* EXCERTO FORNECIDO:
2. Nos presentes autos, o Tribunal a quo indeferiu liminarmente a providência cautelar apresentada alegando a excepção dilatória de incompetência internacional do juízo do trabalho do Tribunal de Braga.
3. O autor não pode conformar-se com a douta decisão proferida pelo Tribunal a quo pelo que da mesma interpôs recurso.
4. Com o presente recurso pretende-se sejam apreciadas as seguintes questões, que reflectem as razões de discordância do recorrente com a douta sentença proferida: a) o erro na interpretação e aplicação do direito, pois no entender do recorrente o Tribunal a quo fez uma errada aplicação do direito; b) inexistência de transito em julgado da acção principal; c) a inverificação da incompetência internacional do Tribunal do Trabalho Português; d) omissão de pronúncia à questão do artigo 62.º do código de processo civil, e) omissão do reenvio prejudicial para o Tribunal de Justiça da União Europeia, pois no entender do recorrente não poderia ter sido indeferida liminarmente a providência cautelar por não existir incompetência internacional do juízo do trabalho, vícios que deverão ser corrigidos e cuja reapreciação se peticiona.

* INFORMAÇÃO FORNECIDA:
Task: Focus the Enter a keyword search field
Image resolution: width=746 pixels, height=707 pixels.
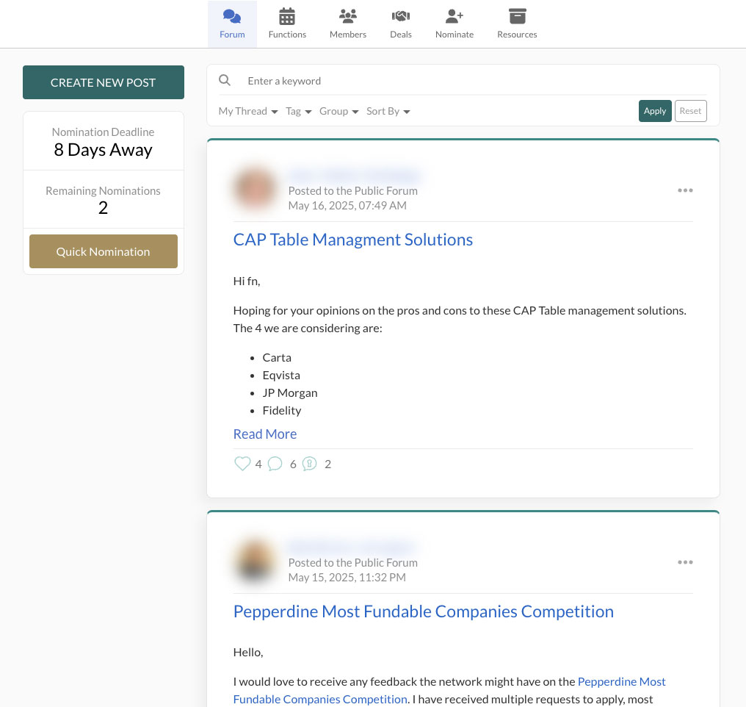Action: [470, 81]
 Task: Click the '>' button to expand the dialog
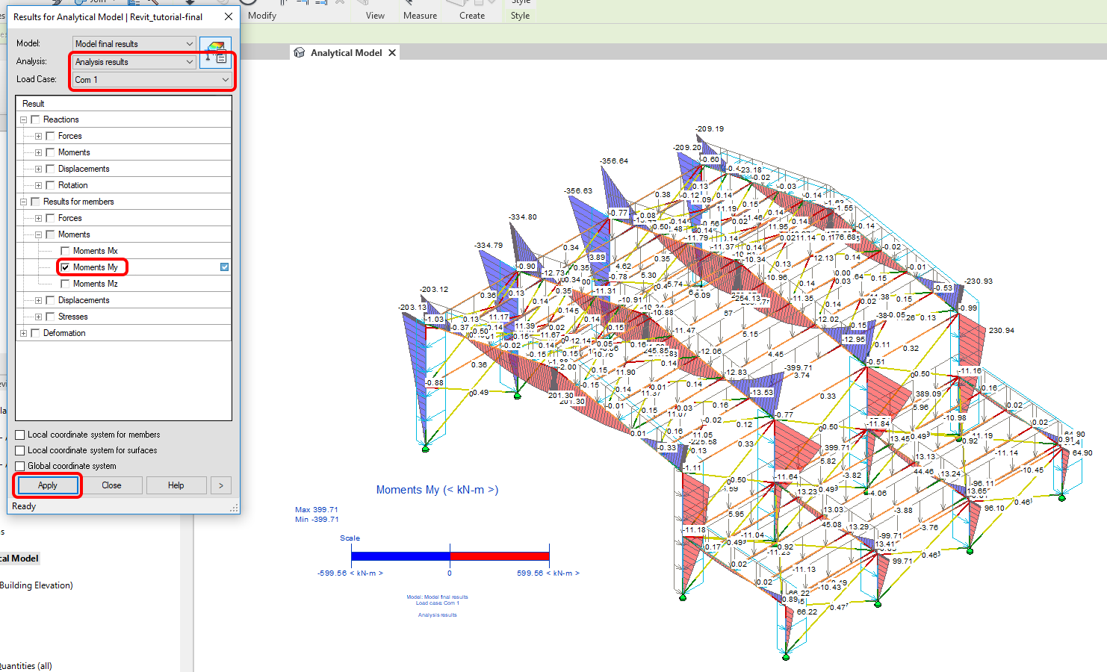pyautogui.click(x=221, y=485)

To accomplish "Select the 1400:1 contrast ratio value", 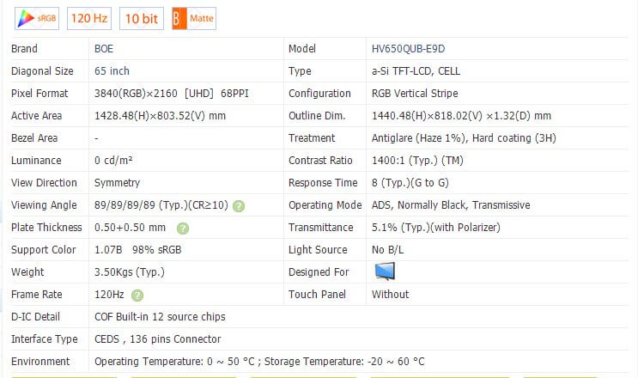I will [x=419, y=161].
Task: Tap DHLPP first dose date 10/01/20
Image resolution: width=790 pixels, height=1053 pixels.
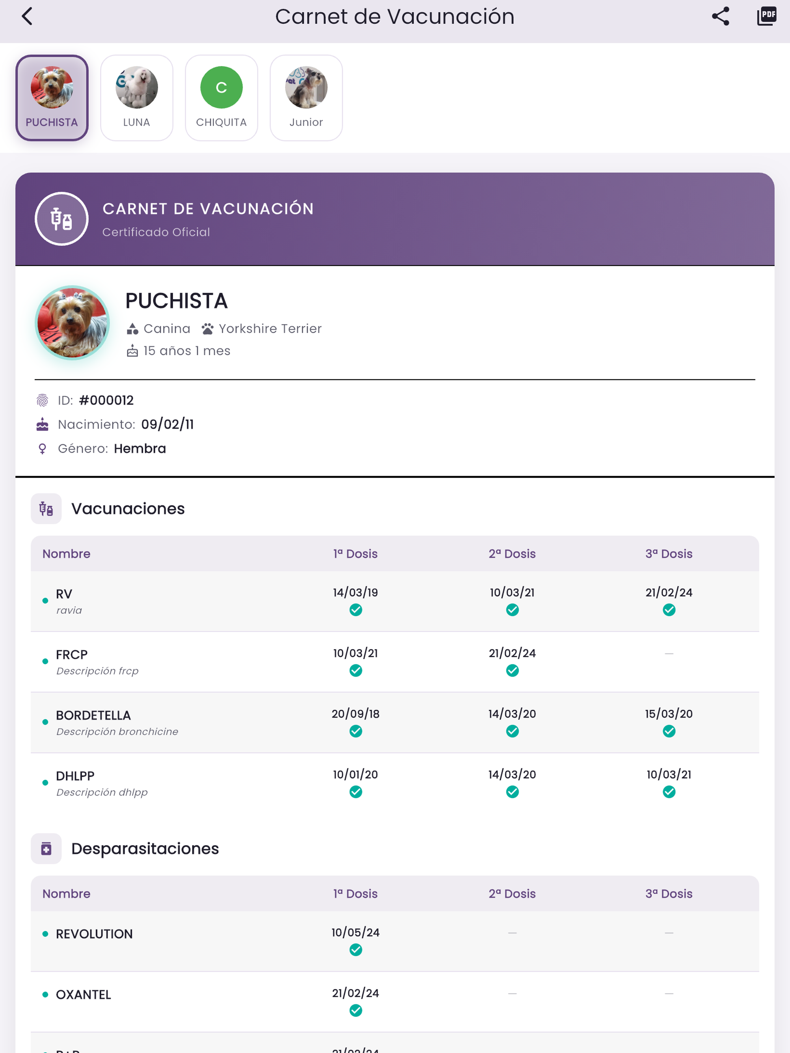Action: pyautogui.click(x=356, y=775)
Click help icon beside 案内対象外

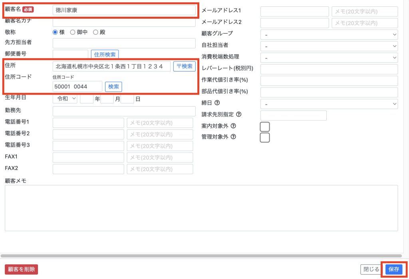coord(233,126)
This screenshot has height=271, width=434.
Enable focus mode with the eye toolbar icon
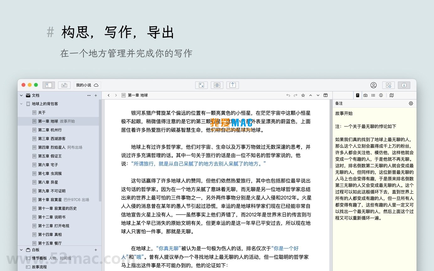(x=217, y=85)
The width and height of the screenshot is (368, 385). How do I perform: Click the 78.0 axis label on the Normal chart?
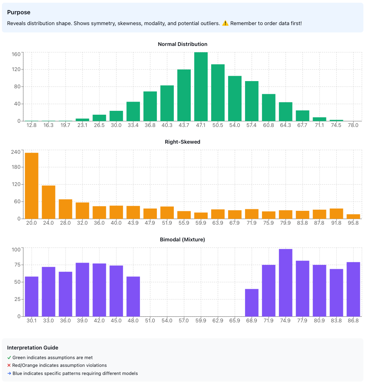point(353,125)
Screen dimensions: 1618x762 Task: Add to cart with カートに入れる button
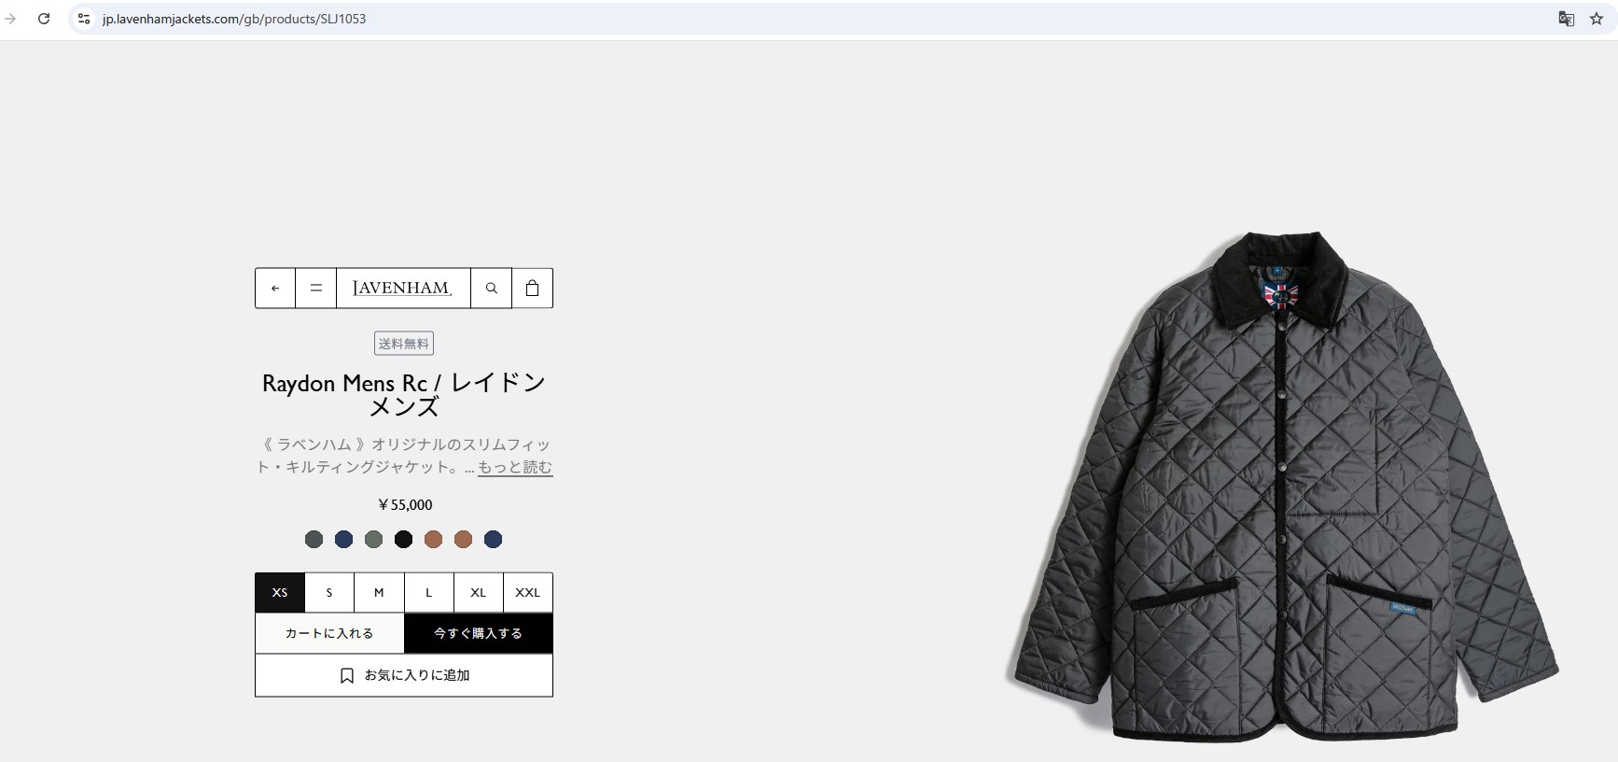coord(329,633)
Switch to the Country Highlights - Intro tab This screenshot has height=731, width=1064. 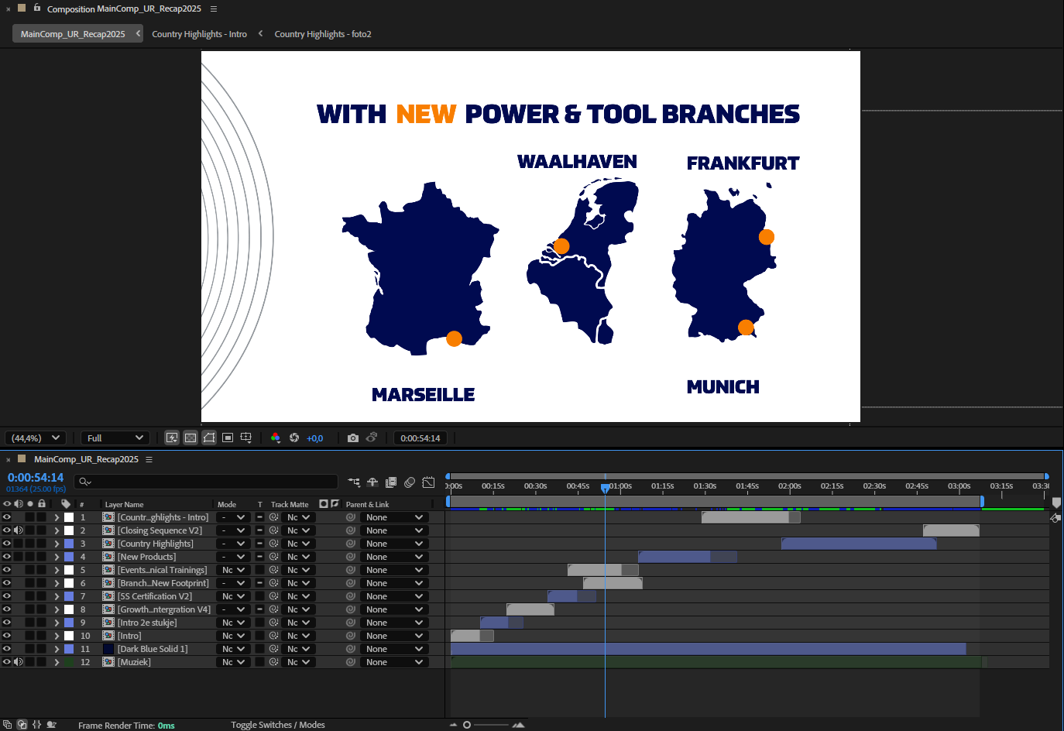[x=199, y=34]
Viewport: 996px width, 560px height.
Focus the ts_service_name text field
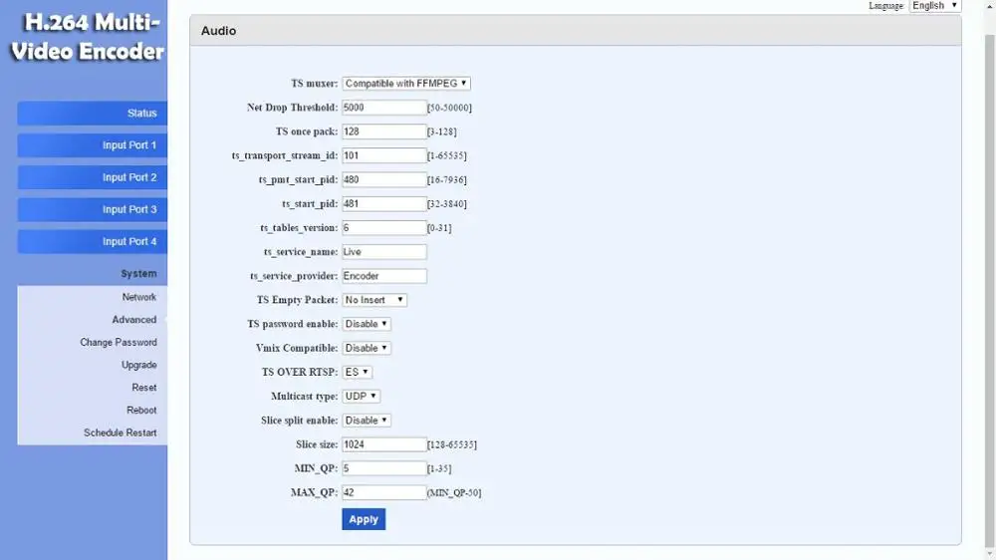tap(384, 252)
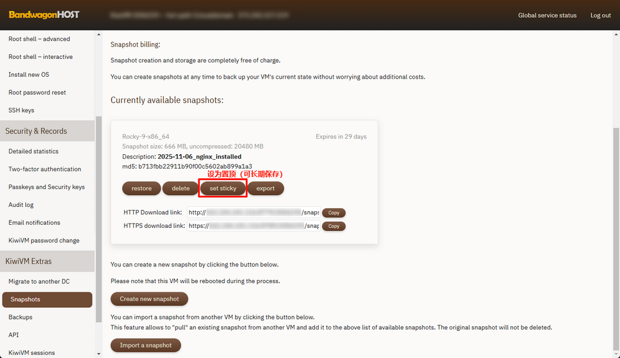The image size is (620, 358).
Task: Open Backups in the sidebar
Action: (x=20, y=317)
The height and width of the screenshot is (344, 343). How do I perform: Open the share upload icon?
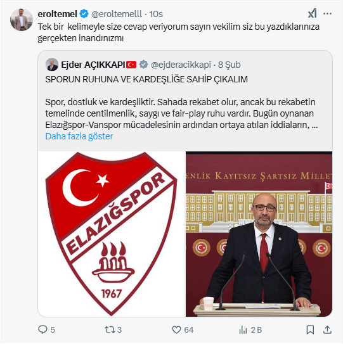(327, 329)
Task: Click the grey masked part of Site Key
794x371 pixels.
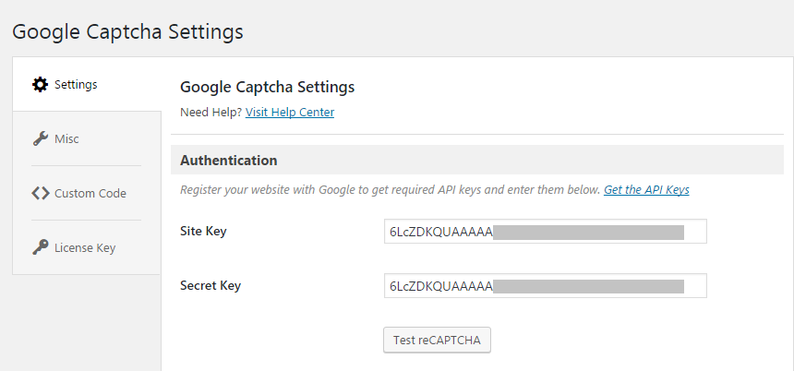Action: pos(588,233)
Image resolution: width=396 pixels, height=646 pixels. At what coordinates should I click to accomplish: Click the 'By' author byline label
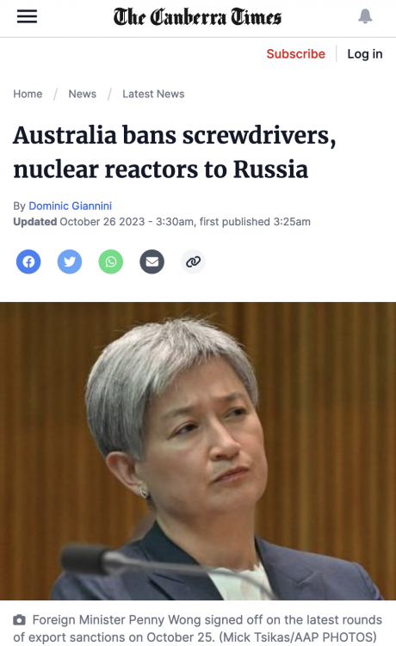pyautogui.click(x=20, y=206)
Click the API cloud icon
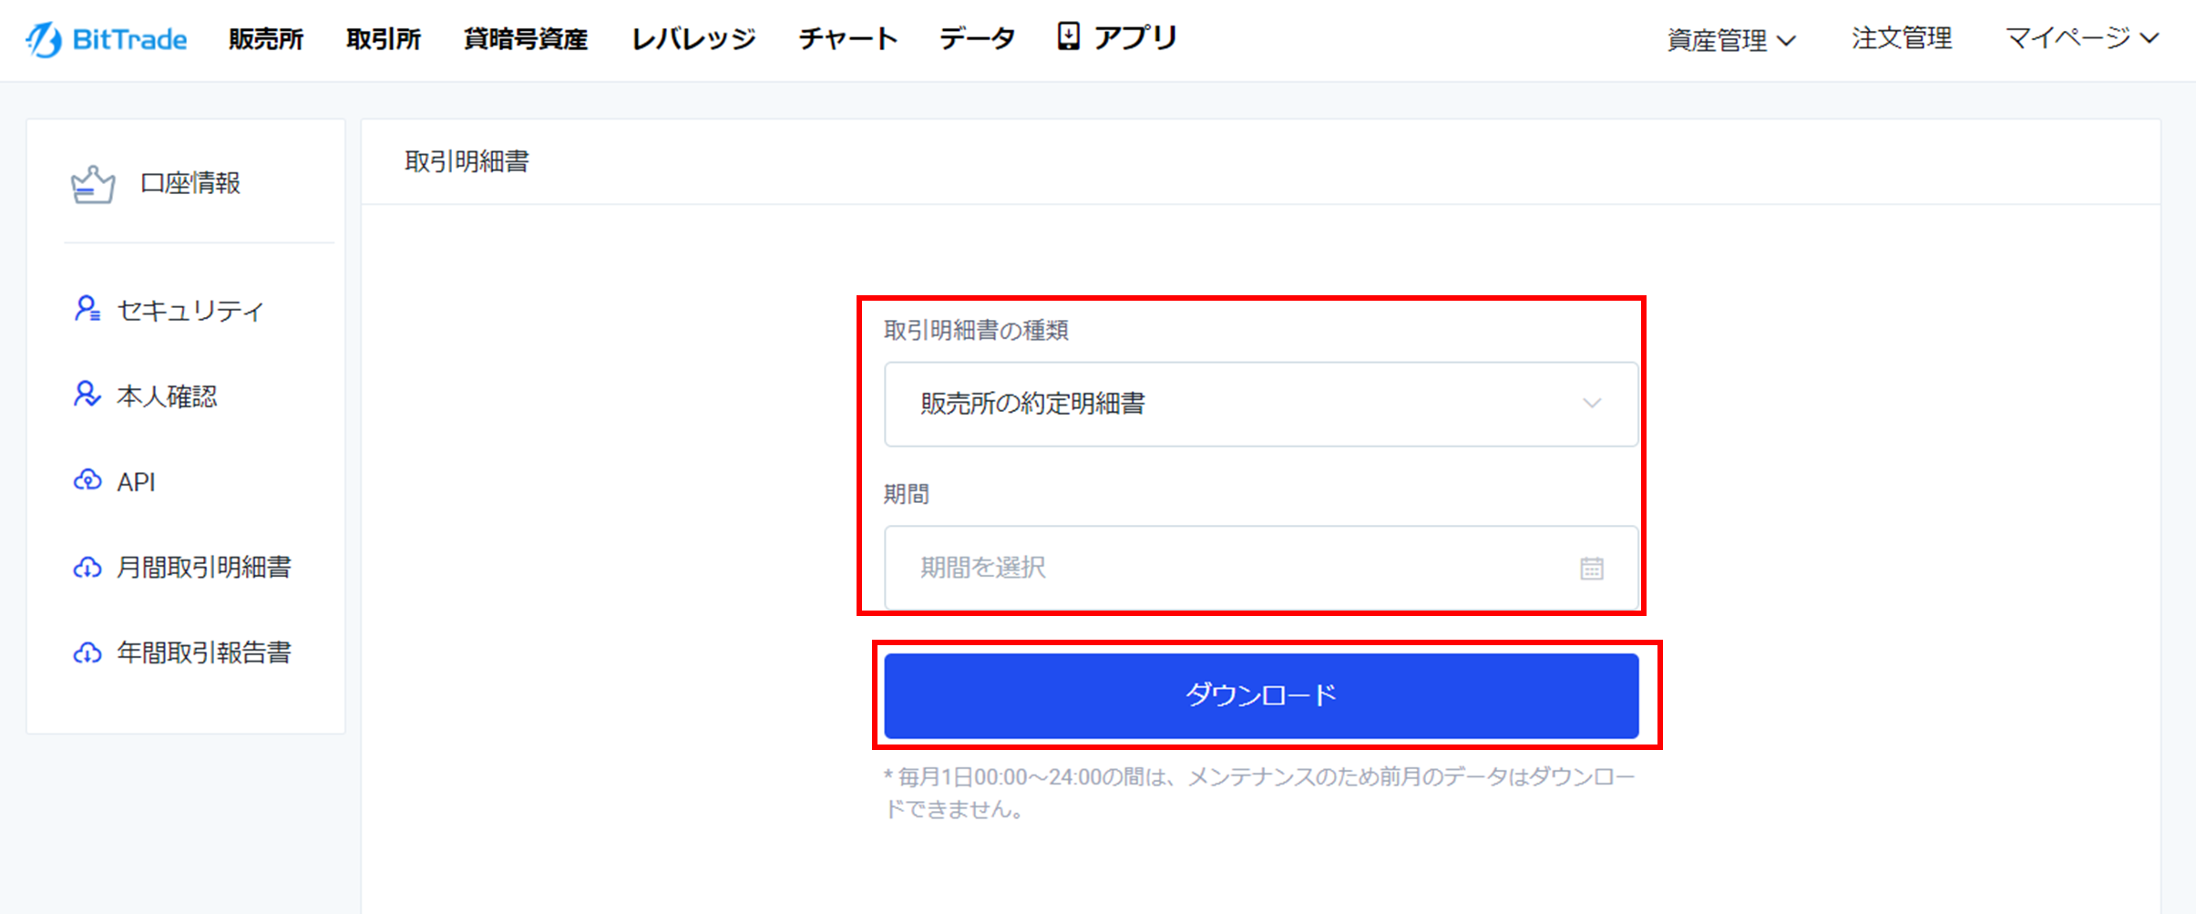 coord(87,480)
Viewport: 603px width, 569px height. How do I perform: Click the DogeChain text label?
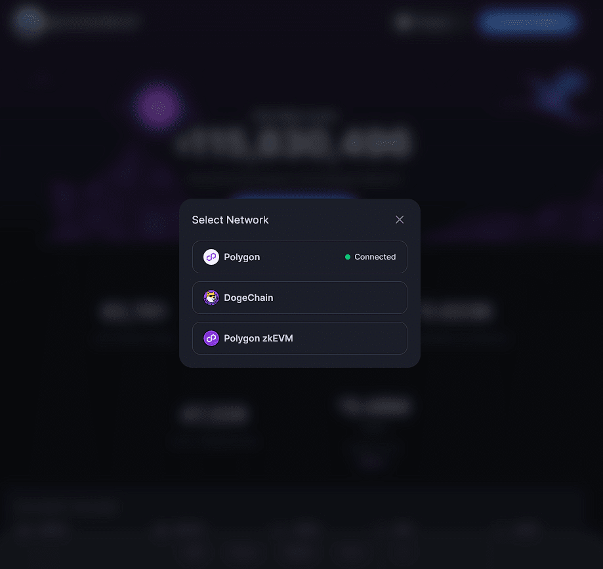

* DETALHES DO EXERCÍCIO:
No excerto sobre o recurso, que exceção dilatória foi alegada para indeferir liminarmente a providência cautelar?

* RESPOSTA DO EXERCÍCIO:
A incompetência internacional do juízo do trabalho do Tribunal de Braga.